How Should We Live? Answers from the Ancient World
The middle centuries of the first millennium BCE were a time of radical upheaval in civilizations across Eurasia. Philosophers and sages from Greece to China challenged traditional modes of thought and worked to imagine radically new ways that individuals and society might flourish. We, too, find ourselves in a time of upheaval—politically, environmentally, and now coping with the shock of a global pandemic. In this course, we will read some of those ancient texts with modern eyes and ask whether the answers those thinkers found might fruitfully apply to some of the questions we face today. We will consider texts and authors from ancient Greece (Plato, Aristotle, Sextus Empiricus, Diogenes of Sinope), India (the Upaniṣads and the Buddha), and China (Confucius and Zhuangzi) that ask probing questions about what it means to be human and how we can find peace and happiness in a turbulent world.

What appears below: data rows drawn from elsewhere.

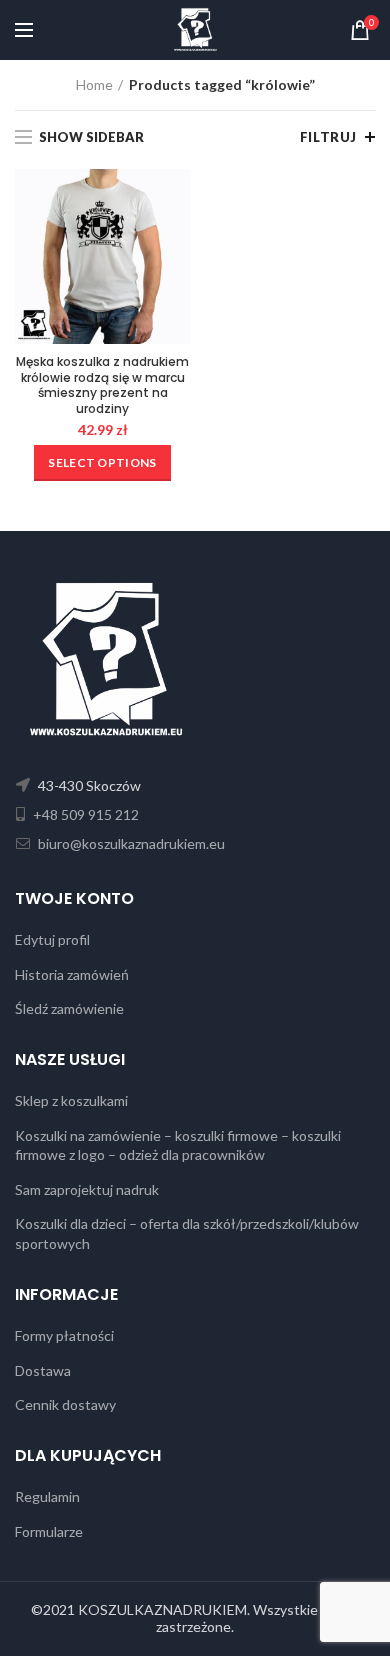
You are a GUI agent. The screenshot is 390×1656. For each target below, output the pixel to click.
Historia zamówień (72, 974)
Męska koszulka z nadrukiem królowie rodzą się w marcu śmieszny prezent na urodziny (102, 385)
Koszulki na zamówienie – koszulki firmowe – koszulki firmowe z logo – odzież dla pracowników (178, 1145)
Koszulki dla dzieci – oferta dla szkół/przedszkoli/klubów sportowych (187, 1233)
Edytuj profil (52, 939)
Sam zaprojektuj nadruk (87, 1189)
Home (94, 84)
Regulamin (47, 1496)
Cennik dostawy (65, 1404)
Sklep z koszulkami (71, 1100)
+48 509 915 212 (84, 814)
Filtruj (328, 137)
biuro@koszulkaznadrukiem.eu (130, 843)
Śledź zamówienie (69, 1008)
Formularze (49, 1531)
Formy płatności (64, 1335)
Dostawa (43, 1370)
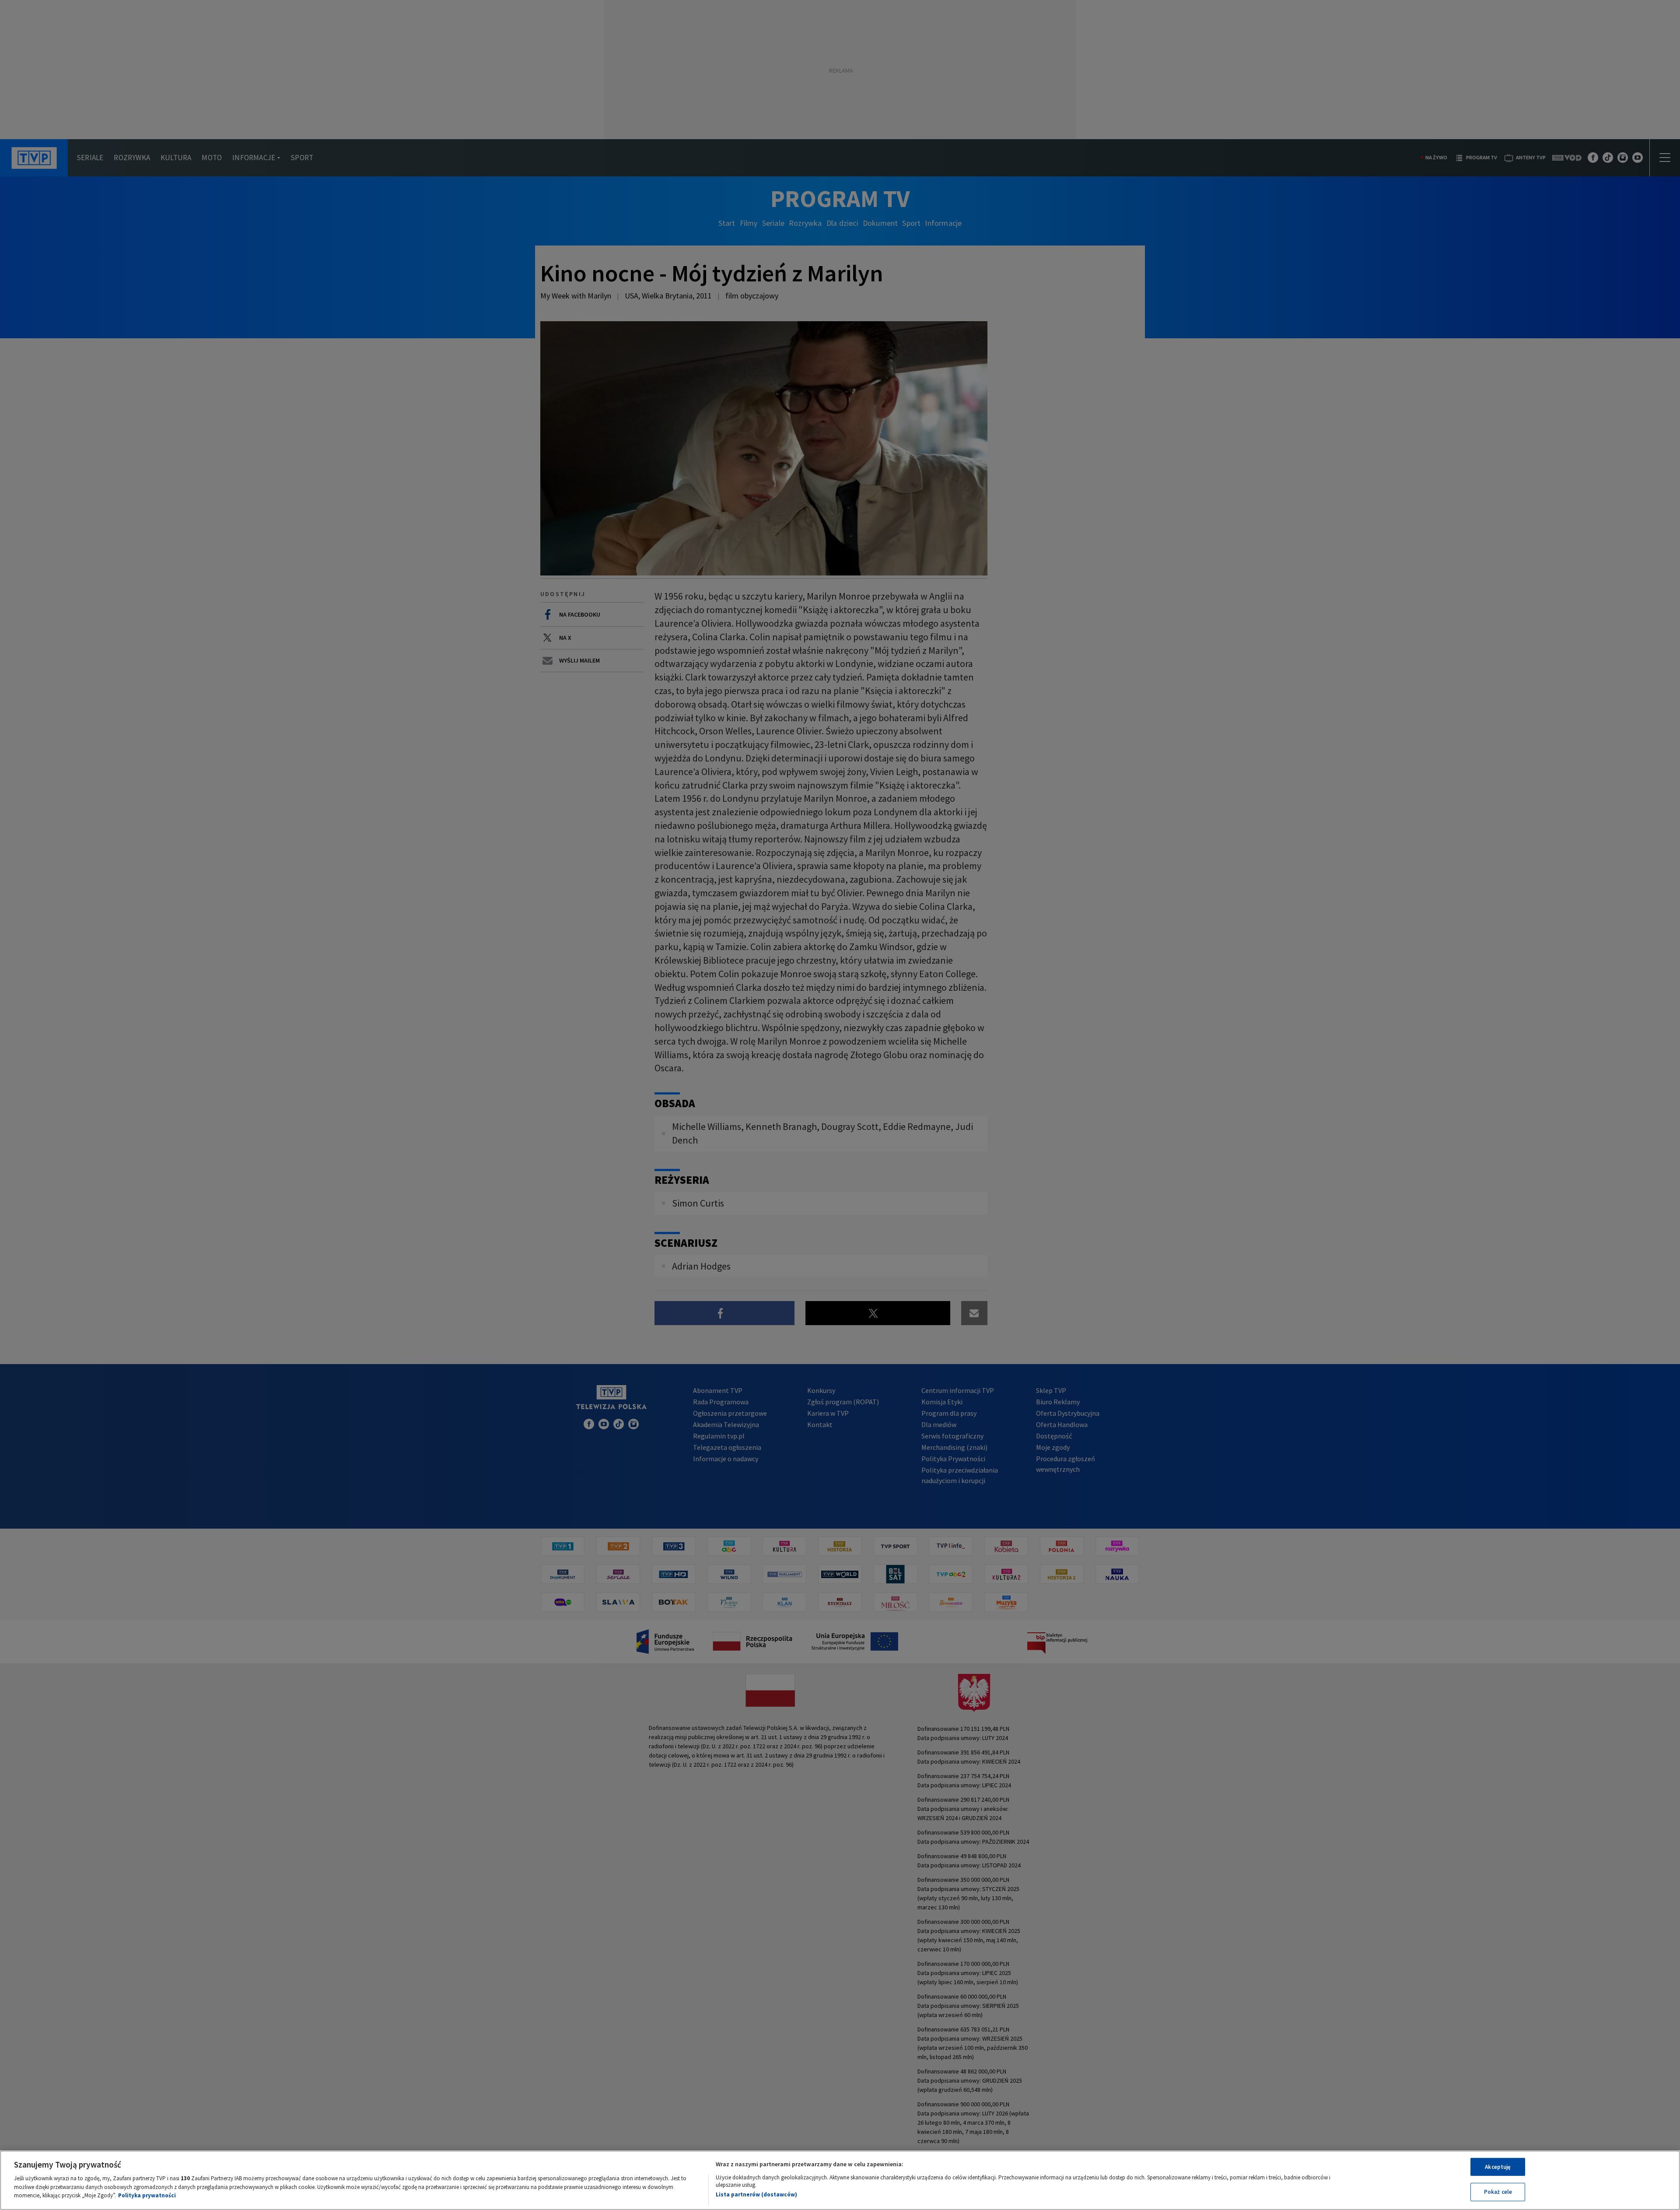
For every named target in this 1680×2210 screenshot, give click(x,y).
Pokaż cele (1498, 2192)
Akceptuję (1498, 2167)
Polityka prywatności (147, 2195)
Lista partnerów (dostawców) (756, 2194)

“Know Thyself”: Knowledge and Self-Knowledge in Literature and Philosophy
Since its beginnings, philosophy has understood itself in comparison with literature—and more often than not in competition with it. In Book X of Plato’s Republic, the philosopher Socrates alludes to an “ancient quarrel” between poetry and philosophy and argues for the banishment of poets from his ideal philosophical republic. This ten-week course takes Plato’s argument as a focal point: we will work to understand why he wanted to banish poetry, whether he was right to do so, and what lessons we can draw from this argument today. In the process, we will ponder the sometimes competing claims of philosophy and literature as sources of wisdom. In addition to writings by Plato, we will read Sophocles’ great tragedy Oedipus the King and consider more recent responses to the question of what, if anything, we can learn from literature.